# Your instructions
The entries below contain a line with "The image size is (1024, 633)." and a line with "Task: Sort by Days employed arrows". Quote exactly those two lines and all lines between them.

# Study material

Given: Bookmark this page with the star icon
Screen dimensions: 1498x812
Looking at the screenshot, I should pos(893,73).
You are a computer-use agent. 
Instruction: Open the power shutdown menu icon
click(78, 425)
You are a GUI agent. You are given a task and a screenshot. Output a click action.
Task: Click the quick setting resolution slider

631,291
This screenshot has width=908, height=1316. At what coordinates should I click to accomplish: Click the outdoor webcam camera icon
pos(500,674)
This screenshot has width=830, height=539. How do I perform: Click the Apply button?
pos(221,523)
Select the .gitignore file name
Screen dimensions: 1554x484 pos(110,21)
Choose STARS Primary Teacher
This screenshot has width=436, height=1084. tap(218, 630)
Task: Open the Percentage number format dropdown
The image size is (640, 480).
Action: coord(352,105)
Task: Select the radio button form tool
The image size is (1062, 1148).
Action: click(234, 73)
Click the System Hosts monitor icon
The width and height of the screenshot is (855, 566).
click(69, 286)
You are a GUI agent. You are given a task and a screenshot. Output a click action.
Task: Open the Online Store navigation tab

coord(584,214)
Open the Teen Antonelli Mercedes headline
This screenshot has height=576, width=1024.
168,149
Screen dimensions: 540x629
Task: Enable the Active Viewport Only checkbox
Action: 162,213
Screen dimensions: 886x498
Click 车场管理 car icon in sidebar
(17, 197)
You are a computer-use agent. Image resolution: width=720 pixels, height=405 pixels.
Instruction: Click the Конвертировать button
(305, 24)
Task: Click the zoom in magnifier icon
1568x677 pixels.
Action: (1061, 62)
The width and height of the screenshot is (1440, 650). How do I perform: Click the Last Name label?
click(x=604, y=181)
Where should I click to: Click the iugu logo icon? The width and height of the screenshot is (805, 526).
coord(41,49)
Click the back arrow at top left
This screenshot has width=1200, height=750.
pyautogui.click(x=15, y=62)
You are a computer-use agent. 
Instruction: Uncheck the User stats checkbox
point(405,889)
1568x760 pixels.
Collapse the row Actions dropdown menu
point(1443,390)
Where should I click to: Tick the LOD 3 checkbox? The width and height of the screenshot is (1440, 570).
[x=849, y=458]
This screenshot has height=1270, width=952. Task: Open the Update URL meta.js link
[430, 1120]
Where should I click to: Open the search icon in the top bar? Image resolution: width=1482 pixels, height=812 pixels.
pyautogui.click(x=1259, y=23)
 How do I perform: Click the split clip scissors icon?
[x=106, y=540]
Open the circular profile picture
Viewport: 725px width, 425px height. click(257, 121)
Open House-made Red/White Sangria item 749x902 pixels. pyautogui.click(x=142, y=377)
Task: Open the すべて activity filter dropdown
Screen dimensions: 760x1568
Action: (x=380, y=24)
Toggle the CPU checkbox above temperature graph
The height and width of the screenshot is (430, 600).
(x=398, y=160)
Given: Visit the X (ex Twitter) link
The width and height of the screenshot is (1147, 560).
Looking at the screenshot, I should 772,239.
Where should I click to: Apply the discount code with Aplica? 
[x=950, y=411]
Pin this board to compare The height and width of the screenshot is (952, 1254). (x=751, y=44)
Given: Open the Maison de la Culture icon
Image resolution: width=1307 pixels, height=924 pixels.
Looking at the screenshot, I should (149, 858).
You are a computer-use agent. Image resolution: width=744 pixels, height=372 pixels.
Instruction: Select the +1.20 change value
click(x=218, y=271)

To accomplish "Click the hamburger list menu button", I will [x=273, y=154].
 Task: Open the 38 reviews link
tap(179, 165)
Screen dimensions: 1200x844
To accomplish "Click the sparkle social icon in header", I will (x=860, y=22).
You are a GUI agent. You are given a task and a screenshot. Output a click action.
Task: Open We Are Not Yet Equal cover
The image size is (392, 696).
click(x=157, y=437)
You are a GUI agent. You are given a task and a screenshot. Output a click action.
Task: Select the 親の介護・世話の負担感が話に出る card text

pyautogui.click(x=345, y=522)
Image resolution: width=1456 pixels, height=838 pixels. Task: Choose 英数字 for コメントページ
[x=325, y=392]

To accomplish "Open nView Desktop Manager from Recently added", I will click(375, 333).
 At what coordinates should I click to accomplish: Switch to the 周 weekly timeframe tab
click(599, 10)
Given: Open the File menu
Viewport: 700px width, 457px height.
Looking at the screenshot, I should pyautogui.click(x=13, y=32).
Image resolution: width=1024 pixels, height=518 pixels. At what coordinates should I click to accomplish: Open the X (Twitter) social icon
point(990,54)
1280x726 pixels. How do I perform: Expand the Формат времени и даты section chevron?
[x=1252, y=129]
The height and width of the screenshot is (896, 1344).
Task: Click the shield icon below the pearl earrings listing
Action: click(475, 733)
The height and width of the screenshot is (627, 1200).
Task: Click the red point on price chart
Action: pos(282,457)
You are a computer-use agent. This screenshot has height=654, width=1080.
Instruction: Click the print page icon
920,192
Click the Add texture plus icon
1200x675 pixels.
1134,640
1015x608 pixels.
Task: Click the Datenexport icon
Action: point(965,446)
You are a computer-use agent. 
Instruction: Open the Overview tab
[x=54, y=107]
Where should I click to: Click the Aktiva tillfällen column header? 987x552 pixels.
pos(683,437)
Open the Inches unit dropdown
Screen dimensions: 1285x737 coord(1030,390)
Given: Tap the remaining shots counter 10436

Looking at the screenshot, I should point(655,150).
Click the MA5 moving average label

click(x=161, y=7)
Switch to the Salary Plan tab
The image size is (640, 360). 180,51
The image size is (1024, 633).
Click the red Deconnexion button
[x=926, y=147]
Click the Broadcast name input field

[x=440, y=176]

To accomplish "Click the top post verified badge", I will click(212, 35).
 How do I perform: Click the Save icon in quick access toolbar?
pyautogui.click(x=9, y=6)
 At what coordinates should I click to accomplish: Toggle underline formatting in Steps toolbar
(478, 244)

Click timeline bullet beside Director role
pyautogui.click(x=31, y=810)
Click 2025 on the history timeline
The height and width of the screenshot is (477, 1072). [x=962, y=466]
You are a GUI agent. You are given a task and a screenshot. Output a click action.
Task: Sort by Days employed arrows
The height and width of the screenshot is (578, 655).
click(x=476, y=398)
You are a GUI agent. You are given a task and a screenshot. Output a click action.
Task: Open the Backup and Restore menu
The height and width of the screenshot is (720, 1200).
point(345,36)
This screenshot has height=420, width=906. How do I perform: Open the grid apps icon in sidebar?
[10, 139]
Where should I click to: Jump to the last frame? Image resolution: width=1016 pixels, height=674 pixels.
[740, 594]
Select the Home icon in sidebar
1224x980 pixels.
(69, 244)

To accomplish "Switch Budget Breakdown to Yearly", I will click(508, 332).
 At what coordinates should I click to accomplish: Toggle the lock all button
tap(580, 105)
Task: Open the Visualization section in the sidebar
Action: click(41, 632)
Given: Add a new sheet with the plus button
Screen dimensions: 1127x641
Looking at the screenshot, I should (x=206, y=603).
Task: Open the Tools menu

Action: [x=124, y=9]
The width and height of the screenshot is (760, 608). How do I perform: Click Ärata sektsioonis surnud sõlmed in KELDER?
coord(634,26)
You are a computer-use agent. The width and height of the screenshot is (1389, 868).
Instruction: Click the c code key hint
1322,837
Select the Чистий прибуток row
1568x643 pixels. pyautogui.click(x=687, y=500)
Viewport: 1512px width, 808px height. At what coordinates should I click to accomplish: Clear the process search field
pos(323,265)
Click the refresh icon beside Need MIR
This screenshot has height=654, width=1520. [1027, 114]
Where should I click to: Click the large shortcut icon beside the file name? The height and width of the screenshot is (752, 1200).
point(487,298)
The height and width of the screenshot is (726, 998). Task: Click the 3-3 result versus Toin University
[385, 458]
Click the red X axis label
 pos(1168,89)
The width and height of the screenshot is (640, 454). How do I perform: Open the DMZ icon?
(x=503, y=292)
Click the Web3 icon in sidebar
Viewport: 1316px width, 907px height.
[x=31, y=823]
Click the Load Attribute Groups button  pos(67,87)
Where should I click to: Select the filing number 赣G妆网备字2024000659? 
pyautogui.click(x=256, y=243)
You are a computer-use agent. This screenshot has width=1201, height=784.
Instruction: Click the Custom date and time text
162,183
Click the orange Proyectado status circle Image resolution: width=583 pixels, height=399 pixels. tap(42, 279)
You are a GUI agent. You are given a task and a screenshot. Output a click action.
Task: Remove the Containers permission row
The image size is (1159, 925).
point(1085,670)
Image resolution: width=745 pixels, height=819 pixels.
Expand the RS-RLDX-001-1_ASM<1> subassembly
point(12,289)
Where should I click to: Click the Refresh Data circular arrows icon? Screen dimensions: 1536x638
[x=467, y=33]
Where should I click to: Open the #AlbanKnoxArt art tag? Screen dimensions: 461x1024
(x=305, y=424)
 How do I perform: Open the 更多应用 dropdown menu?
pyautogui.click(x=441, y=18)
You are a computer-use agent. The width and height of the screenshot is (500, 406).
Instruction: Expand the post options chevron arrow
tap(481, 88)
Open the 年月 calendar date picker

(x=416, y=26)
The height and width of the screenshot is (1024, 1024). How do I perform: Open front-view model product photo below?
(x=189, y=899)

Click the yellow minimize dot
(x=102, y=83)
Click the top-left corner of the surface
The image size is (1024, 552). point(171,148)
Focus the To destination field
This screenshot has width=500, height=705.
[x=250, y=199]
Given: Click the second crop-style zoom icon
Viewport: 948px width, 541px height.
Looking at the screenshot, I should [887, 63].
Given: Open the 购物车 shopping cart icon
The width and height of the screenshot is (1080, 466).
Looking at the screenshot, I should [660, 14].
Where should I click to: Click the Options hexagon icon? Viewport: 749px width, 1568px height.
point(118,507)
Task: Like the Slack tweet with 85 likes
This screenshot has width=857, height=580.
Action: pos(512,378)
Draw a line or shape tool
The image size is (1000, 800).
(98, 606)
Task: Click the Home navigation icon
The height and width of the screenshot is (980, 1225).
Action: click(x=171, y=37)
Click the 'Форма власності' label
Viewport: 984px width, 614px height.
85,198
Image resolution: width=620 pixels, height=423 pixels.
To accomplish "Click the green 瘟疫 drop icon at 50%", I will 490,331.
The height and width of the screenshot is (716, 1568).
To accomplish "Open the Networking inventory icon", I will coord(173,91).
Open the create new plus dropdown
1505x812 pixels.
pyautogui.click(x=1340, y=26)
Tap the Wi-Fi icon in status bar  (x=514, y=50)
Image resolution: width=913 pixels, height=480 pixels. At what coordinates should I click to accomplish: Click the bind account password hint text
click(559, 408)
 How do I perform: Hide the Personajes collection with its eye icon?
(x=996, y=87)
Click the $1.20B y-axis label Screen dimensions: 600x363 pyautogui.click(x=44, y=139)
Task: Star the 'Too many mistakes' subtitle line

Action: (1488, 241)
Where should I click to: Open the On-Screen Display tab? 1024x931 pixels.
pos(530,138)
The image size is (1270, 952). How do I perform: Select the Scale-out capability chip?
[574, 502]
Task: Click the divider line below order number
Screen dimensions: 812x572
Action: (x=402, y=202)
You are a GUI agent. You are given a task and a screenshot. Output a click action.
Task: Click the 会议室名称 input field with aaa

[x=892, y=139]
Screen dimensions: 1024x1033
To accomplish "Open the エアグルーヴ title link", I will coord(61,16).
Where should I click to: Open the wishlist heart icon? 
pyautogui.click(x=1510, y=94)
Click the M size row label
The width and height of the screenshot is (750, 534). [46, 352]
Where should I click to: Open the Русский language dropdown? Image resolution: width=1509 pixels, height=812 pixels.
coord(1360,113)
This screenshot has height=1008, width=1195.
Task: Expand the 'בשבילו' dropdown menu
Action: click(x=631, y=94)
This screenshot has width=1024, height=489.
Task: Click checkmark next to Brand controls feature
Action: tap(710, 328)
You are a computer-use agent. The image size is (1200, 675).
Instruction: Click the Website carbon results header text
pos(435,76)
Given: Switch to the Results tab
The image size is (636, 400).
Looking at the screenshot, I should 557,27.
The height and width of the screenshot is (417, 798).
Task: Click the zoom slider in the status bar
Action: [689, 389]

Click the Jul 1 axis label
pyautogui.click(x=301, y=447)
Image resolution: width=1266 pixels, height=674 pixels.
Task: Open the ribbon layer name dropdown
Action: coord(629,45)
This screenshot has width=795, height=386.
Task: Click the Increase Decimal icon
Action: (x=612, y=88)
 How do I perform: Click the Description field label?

# Response area
The image size is (1024, 633).
Click the red Deconnexion button
[x=926, y=147]
Click the Broadcast name input field

[x=440, y=176]

To accomplish "Click the top post verified badge", I will click(212, 35).
 How do I perform: Click the Save icon in quick access toolbar?
pyautogui.click(x=9, y=6)
 At what coordinates should I click to accomplish: Toggle underline formatting in Steps toolbar
(478, 244)

Click timeline bullet beside Director role
pyautogui.click(x=31, y=810)
Click 2025 on the history timeline
The height and width of the screenshot is (477, 1072). [x=962, y=466]
You are a GUI agent. You are given a task and a screenshot. Output a click action.
Task: Sort by Days employed arrows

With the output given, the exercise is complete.